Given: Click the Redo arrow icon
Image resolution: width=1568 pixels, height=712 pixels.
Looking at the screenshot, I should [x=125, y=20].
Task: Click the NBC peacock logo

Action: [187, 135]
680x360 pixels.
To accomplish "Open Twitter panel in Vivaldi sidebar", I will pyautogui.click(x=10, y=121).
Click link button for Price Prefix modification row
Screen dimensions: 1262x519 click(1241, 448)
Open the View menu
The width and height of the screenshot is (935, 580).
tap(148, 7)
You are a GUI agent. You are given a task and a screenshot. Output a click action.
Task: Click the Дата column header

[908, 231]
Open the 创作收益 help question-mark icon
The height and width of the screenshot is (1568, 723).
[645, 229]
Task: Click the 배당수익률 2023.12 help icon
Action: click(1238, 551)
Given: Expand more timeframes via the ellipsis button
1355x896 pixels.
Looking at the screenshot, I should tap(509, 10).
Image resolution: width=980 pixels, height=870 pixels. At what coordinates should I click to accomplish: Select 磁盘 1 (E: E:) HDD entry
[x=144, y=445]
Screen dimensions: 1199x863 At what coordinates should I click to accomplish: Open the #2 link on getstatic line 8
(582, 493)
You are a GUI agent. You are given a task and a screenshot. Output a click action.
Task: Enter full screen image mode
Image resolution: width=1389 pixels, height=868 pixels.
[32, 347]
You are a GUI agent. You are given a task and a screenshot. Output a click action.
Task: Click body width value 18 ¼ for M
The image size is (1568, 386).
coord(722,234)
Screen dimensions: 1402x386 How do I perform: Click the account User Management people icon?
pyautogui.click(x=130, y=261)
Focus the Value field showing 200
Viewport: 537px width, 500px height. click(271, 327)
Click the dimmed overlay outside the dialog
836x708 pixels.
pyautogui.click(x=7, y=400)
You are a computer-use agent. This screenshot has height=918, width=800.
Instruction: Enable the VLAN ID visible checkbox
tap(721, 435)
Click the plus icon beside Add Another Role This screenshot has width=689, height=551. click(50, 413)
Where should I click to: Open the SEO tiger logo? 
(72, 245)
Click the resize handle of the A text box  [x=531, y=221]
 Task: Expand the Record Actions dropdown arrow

• _Activity_
Could you write out every entry above exactly as it appears?

• _Output of the exercise_
Given: Click the Redo arrow icon
Image resolution: width=1568 pixels, height=712 pixels.
Looking at the screenshot, I should [x=125, y=20].
Task: Click the NBC peacock logo

Action: [187, 135]
680x360 pixels.
To accomplish "Open Twitter panel in Vivaldi sidebar", I will pyautogui.click(x=10, y=121).
Click link button for Price Prefix modification row
Screen dimensions: 1262x519 click(1241, 448)
Open the View menu
The width and height of the screenshot is (935, 580).
tap(148, 7)
You are a GUI agent. You are given a task and a screenshot. Output a click action.
Task: Click the Дата column header

[908, 231]
Open the 创作收益 help question-mark icon
The height and width of the screenshot is (1568, 723).
[645, 229]
Task: Click the 배당수익률 2023.12 help icon
Action: click(1238, 551)
Given: Expand more timeframes via the ellipsis button
1355x896 pixels.
Looking at the screenshot, I should tap(509, 10).
Image resolution: width=980 pixels, height=870 pixels. At what coordinates should I click to accomplish: Select 磁盘 1 (E: E:) HDD entry
[x=144, y=445]
Screen dimensions: 1199x863 At what coordinates should I click to accomplish: Open the #2 link on getstatic line 8
(582, 493)
You are a GUI agent. You are given a task and a screenshot. Output a click action.
Task: Enter full screen image mode
Image resolution: width=1389 pixels, height=868 pixels.
[32, 347]
You are a GUI agent. You are given a task and a screenshot. Output a click action.
Task: Click body width value 18 ¼ for M
The image size is (1568, 386).
coord(722,234)
Screen dimensions: 1402x386 How do I perform: Click the account User Management people icon?
pyautogui.click(x=130, y=261)
Focus the Value field showing 200
Viewport: 537px width, 500px height. click(271, 327)
Click the dimmed overlay outside the dialog
836x708 pixels.
pyautogui.click(x=7, y=400)
You are a computer-use agent. This screenshot has height=918, width=800.
Instruction: Enable the VLAN ID visible checkbox
tap(721, 435)
Click the plus icon beside Add Another Role This screenshot has width=689, height=551. click(50, 413)
Where should I click to: Open the SEO tiger logo? 
(72, 245)
Click the resize handle of the A text box  [x=531, y=221]
 Task: Expand the Record Actions dropdown arrow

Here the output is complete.